• _Data for processing_:

○ ○ ○ ○ ○

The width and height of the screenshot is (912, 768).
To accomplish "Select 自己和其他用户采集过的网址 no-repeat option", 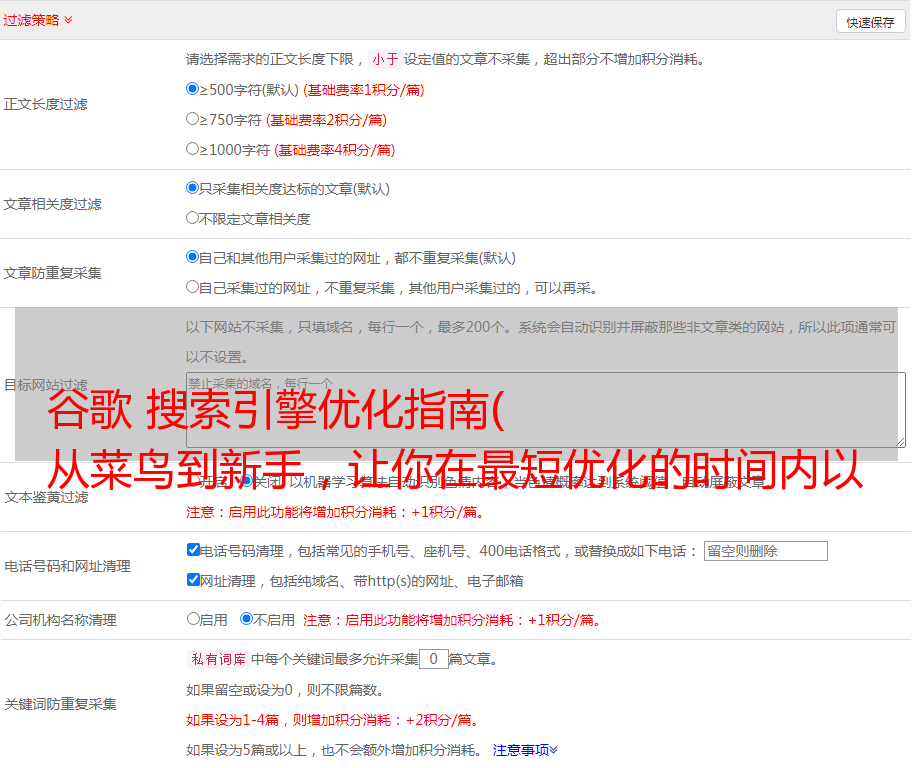I will pos(193,257).
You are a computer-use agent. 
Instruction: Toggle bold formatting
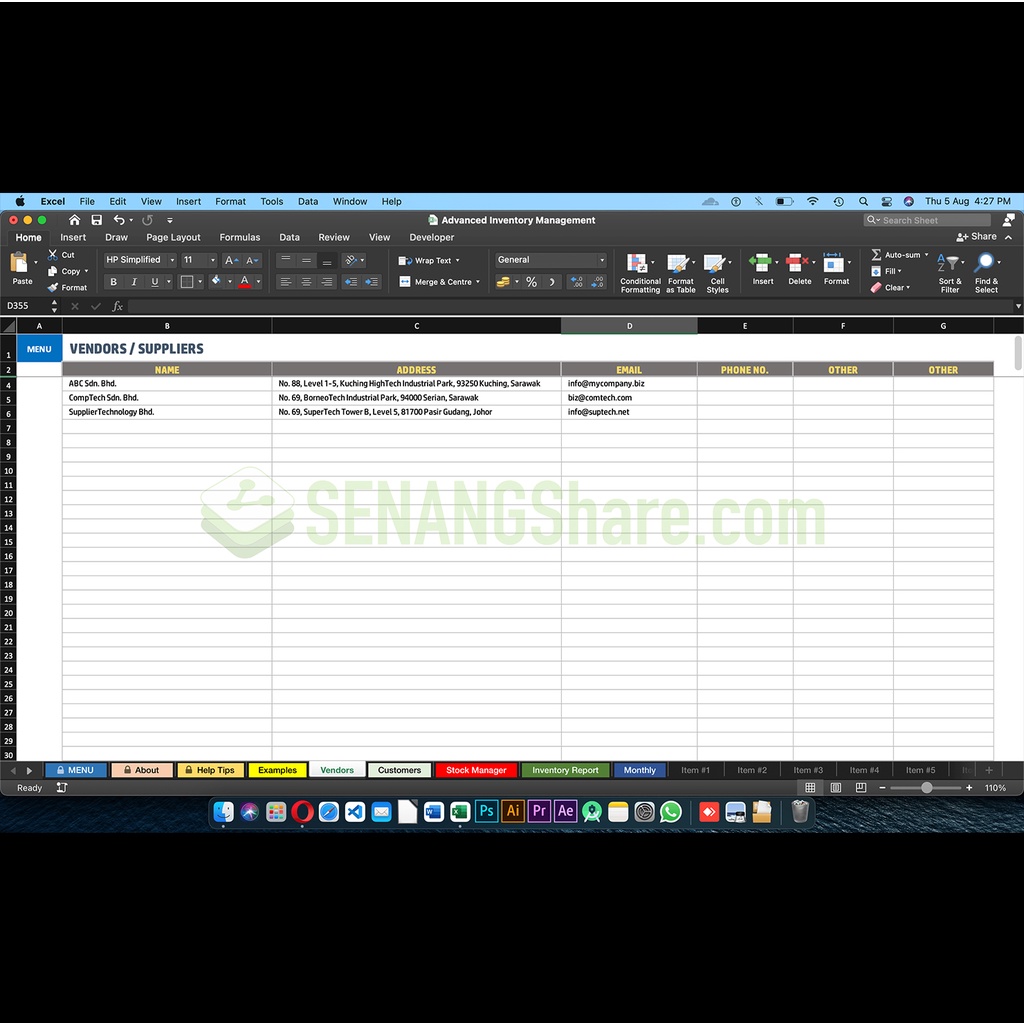coord(113,282)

○ ○ ○ ○ ○

• _Instructions to follow_: An answer containing only the lines from the one holding "You are a computer-use agent." through the close of the entries above, reproduced exactly and stripped of pictures, is expected.

• _Response to this task_:
You are a computer-use agent. 
Instruction: Toggle bold formatting
coord(113,282)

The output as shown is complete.